▶ **The problem**: Could you update the rows below so that each "speaker-icon" reads "sound-icon" and nothing else changes?

▶ **Input data**:

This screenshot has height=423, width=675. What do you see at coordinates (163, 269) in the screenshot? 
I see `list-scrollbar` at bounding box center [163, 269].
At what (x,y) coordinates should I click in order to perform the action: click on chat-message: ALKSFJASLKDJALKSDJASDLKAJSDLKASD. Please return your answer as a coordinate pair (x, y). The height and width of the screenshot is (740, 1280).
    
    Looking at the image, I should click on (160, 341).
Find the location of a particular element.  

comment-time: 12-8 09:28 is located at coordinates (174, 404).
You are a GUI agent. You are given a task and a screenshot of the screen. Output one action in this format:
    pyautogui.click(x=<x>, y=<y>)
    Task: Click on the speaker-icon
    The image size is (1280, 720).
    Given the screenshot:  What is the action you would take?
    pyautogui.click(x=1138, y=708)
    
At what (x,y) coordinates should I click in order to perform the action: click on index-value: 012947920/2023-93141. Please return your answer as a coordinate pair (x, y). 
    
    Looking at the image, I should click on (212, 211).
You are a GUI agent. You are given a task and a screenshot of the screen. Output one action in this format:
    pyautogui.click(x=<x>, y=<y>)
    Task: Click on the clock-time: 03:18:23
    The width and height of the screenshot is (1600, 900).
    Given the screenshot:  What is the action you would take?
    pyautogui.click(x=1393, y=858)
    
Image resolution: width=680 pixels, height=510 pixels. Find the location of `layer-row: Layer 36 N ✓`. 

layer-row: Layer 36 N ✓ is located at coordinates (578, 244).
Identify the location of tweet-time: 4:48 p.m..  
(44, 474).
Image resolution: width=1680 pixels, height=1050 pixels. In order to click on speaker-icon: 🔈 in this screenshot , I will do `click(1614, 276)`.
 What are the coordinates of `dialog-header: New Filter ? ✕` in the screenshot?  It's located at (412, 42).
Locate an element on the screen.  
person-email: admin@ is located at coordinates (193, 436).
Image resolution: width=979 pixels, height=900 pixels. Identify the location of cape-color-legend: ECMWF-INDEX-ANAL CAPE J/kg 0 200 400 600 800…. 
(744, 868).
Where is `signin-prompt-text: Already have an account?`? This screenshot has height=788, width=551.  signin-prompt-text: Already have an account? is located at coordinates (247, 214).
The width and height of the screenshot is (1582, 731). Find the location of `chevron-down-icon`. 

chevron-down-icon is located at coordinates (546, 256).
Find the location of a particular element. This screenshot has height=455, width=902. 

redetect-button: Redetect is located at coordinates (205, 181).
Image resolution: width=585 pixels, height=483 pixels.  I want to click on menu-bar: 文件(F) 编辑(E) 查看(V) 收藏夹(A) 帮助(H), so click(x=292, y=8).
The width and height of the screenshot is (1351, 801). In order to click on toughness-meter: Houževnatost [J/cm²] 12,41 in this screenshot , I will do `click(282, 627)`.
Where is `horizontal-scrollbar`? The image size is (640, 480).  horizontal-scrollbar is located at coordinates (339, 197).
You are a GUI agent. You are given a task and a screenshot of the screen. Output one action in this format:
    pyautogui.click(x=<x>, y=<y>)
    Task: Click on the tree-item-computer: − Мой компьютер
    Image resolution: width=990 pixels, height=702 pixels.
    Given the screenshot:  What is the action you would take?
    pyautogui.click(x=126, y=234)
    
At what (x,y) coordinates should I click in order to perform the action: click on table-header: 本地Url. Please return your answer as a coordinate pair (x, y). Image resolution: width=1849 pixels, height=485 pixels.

▶ **Worked solution**:
This screenshot has height=423, width=675. What do you see at coordinates (163, 269) in the screenshot? 
I see `list-scrollbar` at bounding box center [163, 269].
At what (x,y) coordinates should I click in order to perform the action: click on chat-message: ALKSFJASLKDJALKSDJASDLKAJSDLKASD. Please return your answer as a coordinate pair (x, y). The height and width of the screenshot is (740, 1280).
    
    Looking at the image, I should click on (160, 341).
Find the location of a particular element.  

comment-time: 12-8 09:28 is located at coordinates (174, 404).
You are a GUI agent. You are given a task and a screenshot of the screen. Output one action in this format:
    pyautogui.click(x=<x>, y=<y>)
    Task: Click on the sound-icon
    The image size is (1280, 720).
    Given the screenshot:  What is the action you would take?
    pyautogui.click(x=1138, y=708)
    
At what (x,y) coordinates should I click in order to perform the action: click on index-value: 012947920/2023-93141. Please return your answer as a coordinate pair (x, y). 
    
    Looking at the image, I should click on (212, 211).
You are a GUI agent. You are given a task and a screenshot of the screen. Output one action in this format:
    pyautogui.click(x=<x>, y=<y>)
    Task: Click on the clock-time: 03:18:23
    The width and height of the screenshot is (1600, 900).
    Given the screenshot:  What is the action you would take?
    pyautogui.click(x=1393, y=858)
    
Image resolution: width=680 pixels, height=510 pixels. Find the location of `layer-row: Layer 36 N ✓`. 

layer-row: Layer 36 N ✓ is located at coordinates (578, 244).
Identify the location of tweet-time: 4:48 p.m..  
(44, 474).
Image resolution: width=1680 pixels, height=1050 pixels. In order to click on sound-icon: 🔈 in this screenshot , I will do `click(1614, 276)`.
 What are the coordinates of `dialog-header: New Filter ? ✕` in the screenshot?  It's located at (412, 42).
Locate an element on the screen.  
person-email: admin@ is located at coordinates (193, 436).
Image resolution: width=979 pixels, height=900 pixels. Identify the location of cape-color-legend: ECMWF-INDEX-ANAL CAPE J/kg 0 200 400 600 800…. 
(744, 868).
Where is `signin-prompt-text: Already have an account?`? This screenshot has height=788, width=551.  signin-prompt-text: Already have an account? is located at coordinates (247, 214).
The width and height of the screenshot is (1582, 731). Find the location of `chevron-down-icon`. 

chevron-down-icon is located at coordinates (546, 256).
Find the location of a particular element. This screenshot has height=455, width=902. 

redetect-button: Redetect is located at coordinates (205, 181).
Image resolution: width=585 pixels, height=483 pixels.  I want to click on menu-bar: 文件(F) 编辑(E) 查看(V) 收藏夹(A) 帮助(H), so click(x=292, y=8).
The width and height of the screenshot is (1351, 801). In order to click on toughness-meter: Houževnatost [J/cm²] 12,41 in this screenshot , I will do `click(282, 627)`.
Where is `horizontal-scrollbar`? The image size is (640, 480).  horizontal-scrollbar is located at coordinates (339, 197).
You are a GUI agent. You are given a task and a screenshot of the screen. Output one action in this format:
    pyautogui.click(x=<x>, y=<y>)
    Task: Click on the tree-item-computer: − Мой компьютер
    Image resolution: width=990 pixels, height=702 pixels.
    Given the screenshot:  What is the action you would take?
    pyautogui.click(x=126, y=234)
    
At what (x,y) coordinates should I click in order to perform the action: click on table-header: 本地Url. Please return your answer as a coordinate pair (x, y). Image resolution: width=1849 pixels, height=485 pixels.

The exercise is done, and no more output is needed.